Небезынтересно подробнее остановиться на культурных запросах времен Паламы, в частности, на той философской атмосфере, которая его окружала. Палама – явление не только специфически церковное. Он уходит глубоко в почву философских исканий, определивших византийское средневековье. Но, с другой стороны, он органически связан с монашеской средой, с мистикой; он вышел из афонского исихазма. Все это надо учесть.

Палама – яркий и вполне созревший плод своей эпохи. Вся культурно-историческая обстановка предопределила его появление. Он не одиночка и не случайный феномен, где то затерявшийся в смене веков и событий. Он вполне уловил невнятные голоса, звучащие в исторической полутьме. У него есть ему созвучные конгениальные люди, настроенные подобно ему, ищущие того же, тоскующие по тому же, вдохновляющиеся теми же духовными темами.

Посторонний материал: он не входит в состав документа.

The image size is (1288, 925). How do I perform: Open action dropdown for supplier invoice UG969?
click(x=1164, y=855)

У него есть предшественники и старшие современники, близкие по духу ему. Все они отличны друг от друга во многом, их разделяют географические, национальные и, что всего сильнее, вероисповедные особенности, но все они близки по какой-то внутренней духовной тональности. Есть что-то общее в смысле утонченности духовной культуры.

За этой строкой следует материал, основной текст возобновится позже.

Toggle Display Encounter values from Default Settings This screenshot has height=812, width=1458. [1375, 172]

Палама – почти современник Данте; он родился на 32 года после рождения величайшего поэта и умирает на 38 лет после его смерти. Палама на одно поколение моложе св. Фомы Аквината и Бонавентуры. Он почти современник Мейстер Экхарта (1260–1327).

Как ни различны все эти имена по своему содержанию и отличительным особенностям, у них есть то общее, что их роднит и включает в слой высшей духовной знати. Им доступны были, каждому в его области и сообразно с его настроением, высшие звуки, неслышные другим их современникам. И Данте, и Фома, и Бонавентура, и Экхарт, и сам Палама представители одной особенно возвышенной христианской культуры. Они современники одной и той же эпохи, эпохи перелома в истории. Средневековье бесспорно кончалось, рождался в муках новый мир, подводились итоги многовековому пути развития человеческого сознания. От христианства ожидалось какое-то новое слово о мире, о культуре, и, главное, о человеке. Как во все переходные моменты истории, тема о человеке ставилась с особою остротой, может быть, даже часто и бессознательно, но с настойчивой необходимостью. И ожидался ответ на вопрос о бытии и назначении человека. Каждый по разному, но и Данте в "Божественной Комедии", и Фома в своей "Сумме", и Палама в своих беседах и "главах", и Мейстер Экхарт с тревогой и любовью произносили свои оценки, суждения и упования о человеке. Тема о человеке особенно поэтому интересна в умах этих людей.

Если говорить о духовной культуре и просвещении византийском вообще и о культурном значении изучаемого нами Паламы, в частности, то было бы неправильно рассматривать это вне европейского культурного фона. Не следует выделять византийский мир, как бы он ни был своеобразен, из общего контекста европейской культуры. Бесспорно, и об этом достаточно говорилось выше, Византия стоит, благодаря своему внутреннему ладу и своей истории, несколько особняком от западноевропейской культуры, но эту обособленность не следует чрезмерно заострять и воздвигать между этими двумя культурами непроницаемую стену. В истории средневековой культуры и в особенности в духовных исканиях Византии и Зап. Европы не только нет совершенной отчужденности, а, наоборот, существует между ними тесная связь. Несмотря на разницу культур, уже достаточно к XI–XII вв. обозначившуюся, несмотря на психологически-вероисповедную рознь и взаимное отталкивание, образованные умы и Запада, и Востока жили одними и теми же интересами и искали в том же направлении.